[manila][ptg] Xena PTG Summary

Goutham Pacha Ravi gouthampravi at gmail.com
Thu May 6 07:30:50 UTC 2021


Hello Zorillas, and other interested Stackers!

Sorry this is getting to you later than usual :)

We concluded a productive Project Team Gathering on 23rd Apr '21. I'd like
to thank everyone that participated as well as the friendly folks at the
OpenInfra Foundation who worked hard to organize this event. The following
is my summary of the proceedings. I've linked associated etherpads and
resources to dig in further. Please feel free to follow up here or on
freenode's #openstack-manila if you have any questions.

== Day 1 - Apr 19, 2021, Mon ==

=== Manila Retrospective ===
Topic Etherpad: https://etherpad.opendev.org/p/manila-wallaby-retrospective
 - interns and their mentors did a great job through Wallaby! Many
accomplishments, thanks to the sponsoring organizations for their investment
 - the two Bugsquash events at M1 and M3 were very effective.
 - we added new core members (python-manilaclient, manila-tempest-plugin)
 - sub-teams (manila-ui, manilaclient and manila-tempest-plugin) increased
focus on the individual projects and sped up reviews
 - good cross project collaboration with OpenStack QA, Horizon, NFS-Ganesha
and Ceph communities
 - we discussed strategies to avoid reviewer burnout and performed health
checks on the team growth initiatives we took up in the Wallaby cycle

Actions:
 - need to get proactive about reviews so we can avoid burn-out at the end
of the cycle
 - continue bug squash days in Xena
 - look for interested contributors to join the core maintainer team
 - bring up reviews in weekly meetings and assign review owners earlier
than M-2
 - contributors need to be reminded to help with reviews


== Day 3 - Apr 21, 2021, Wed ==

=== manila-tempest-plugin plans and update ===
- lkuchlan and vhari highlighted difficulties around "capabilities" testing
that was exposed due to feature changes in the CephFS driver in the Wallaby
cycle
- optional feature testing requires rework, the configuration options and
test strategy have gotten confusing over time
- discussion continued on dropping testing for older API microversions
where some optional features (snapshots, snapshot cloning) weren't really
optional. It was agreed that this was overkill. The problem is specifically
in share type extra-specs. If these are setup with API version >= 2.24, we
could circumvent this:
https://review.opendev.org/c/openstack/manila-tempest-plugin/+/785307. The
only issue is that tests could theoretically be run against a cloud that
doesn't support API version 2.24 (has to be Newton release or older).  The
team agreed that we could document this deficiency in the configuration
file since Newton release has been EOL for a while.

Actions:
 - review and merge the fix to share type extra-specs
 - rework existing "run_XYZZY_tests" and "capability_XYZZY_support" flags
to "share-feature-enabled" section where these capabilities are always set
when a feature is enabled - this is in-line with the way optional feature
testing for other OpenStack services is done

=== Service Recovery ===
Topic Etherpad:
https://etherpad.opendev.org/p/xena-ptg-manila-share-recovery-polling

- gouthamr discussed the use cases and architectures needing to run
manila-share in active-active HA
- service recovery after failure needs to be coordinated to prevent
metadata corruption
- clustering services will provide coordination for cleanup
- vendor driver authors will need to audit critical sections and replace
oslo.concurrency locks with distributed locks.
────
- GIVEN TASK A
According to the Xena PTG summary, on what date did the Project Team Gathering conclude?

- RECORDS FOR THE EXERCISE
────
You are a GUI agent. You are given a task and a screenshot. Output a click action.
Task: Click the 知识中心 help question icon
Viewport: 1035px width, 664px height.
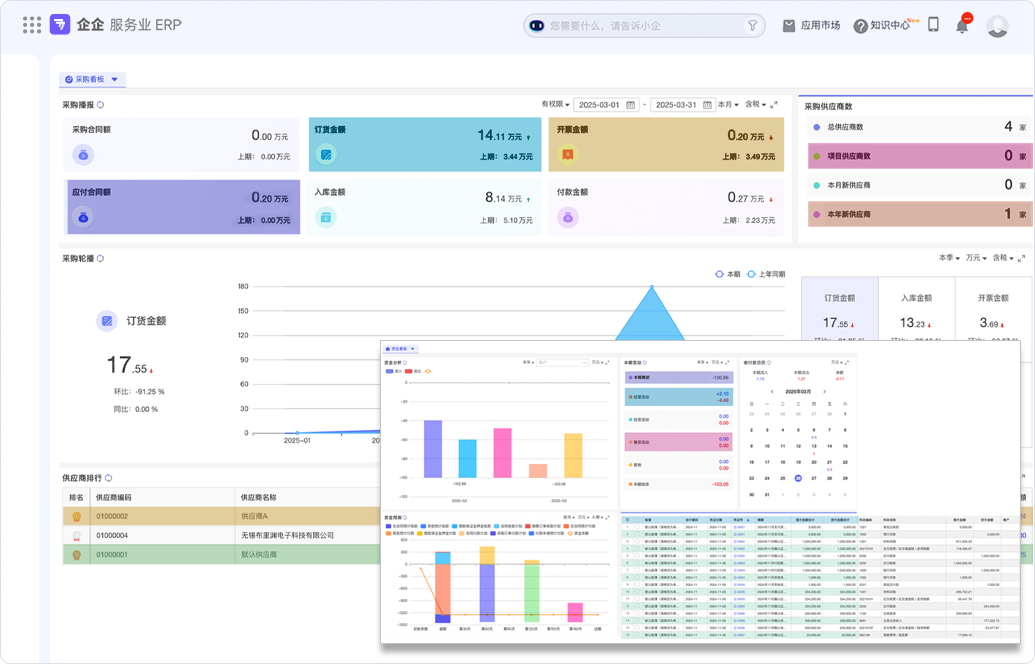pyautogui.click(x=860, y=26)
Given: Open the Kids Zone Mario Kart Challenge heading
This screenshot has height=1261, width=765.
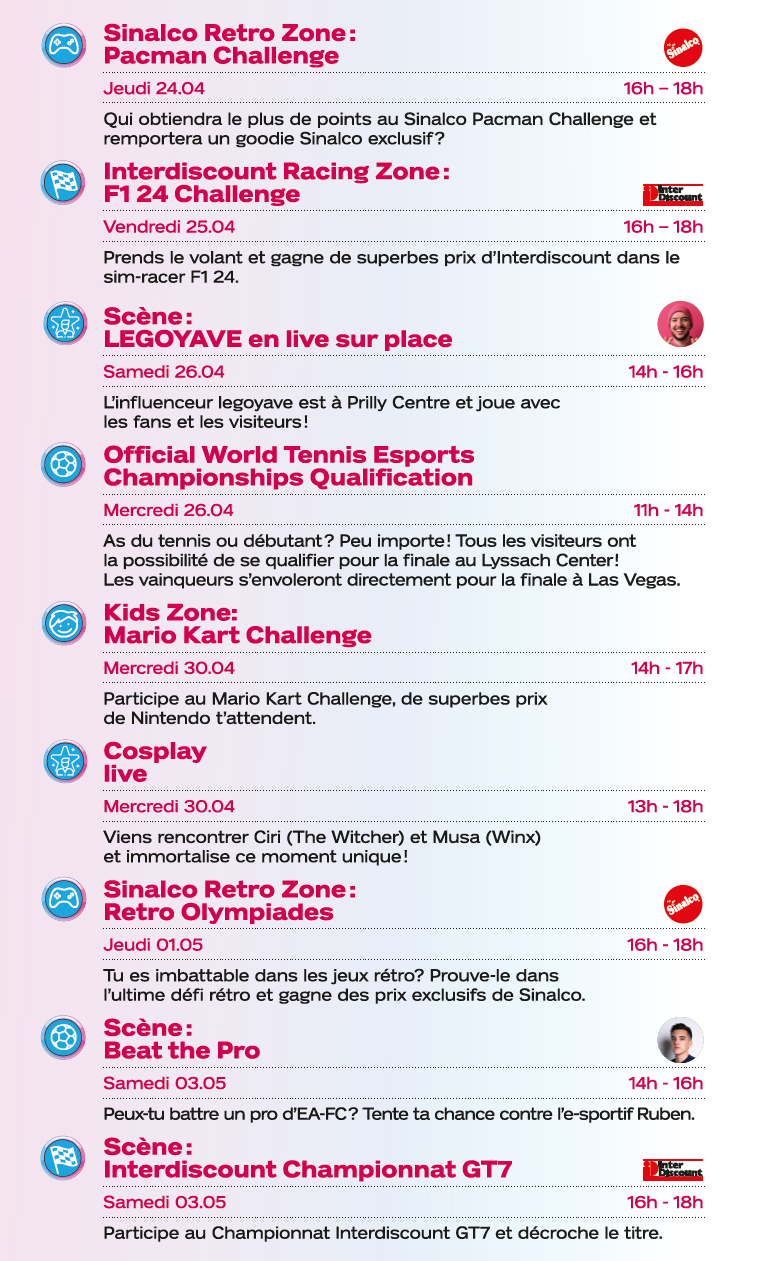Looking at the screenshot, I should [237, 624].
────
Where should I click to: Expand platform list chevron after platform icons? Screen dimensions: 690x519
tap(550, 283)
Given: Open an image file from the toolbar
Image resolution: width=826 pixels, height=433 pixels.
────
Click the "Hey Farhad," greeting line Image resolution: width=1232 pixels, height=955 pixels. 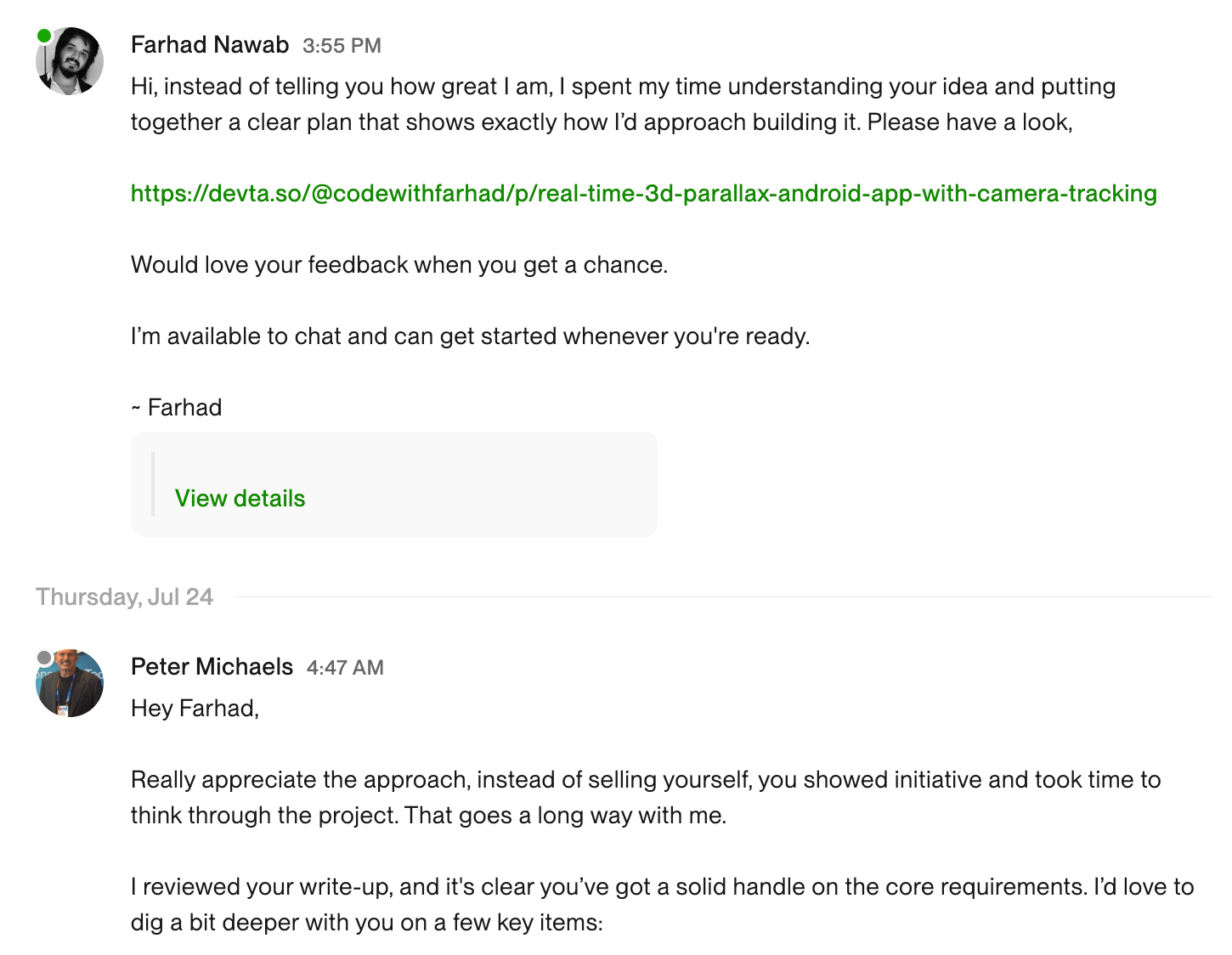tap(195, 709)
────
- GIVEN TASK B
From the rows, please quote the line that has "Given: Open an image file from the toolbar" and every line after it, stopping after the line that has "Image resolution: width=826".

- EXPECTED ANSWER A
It concluded on April 23, 2021.

- EXPECTED ANSWER B
Given: Open an image file from the toolbar
Image resolution: width=826 pixels, height=433 pixels.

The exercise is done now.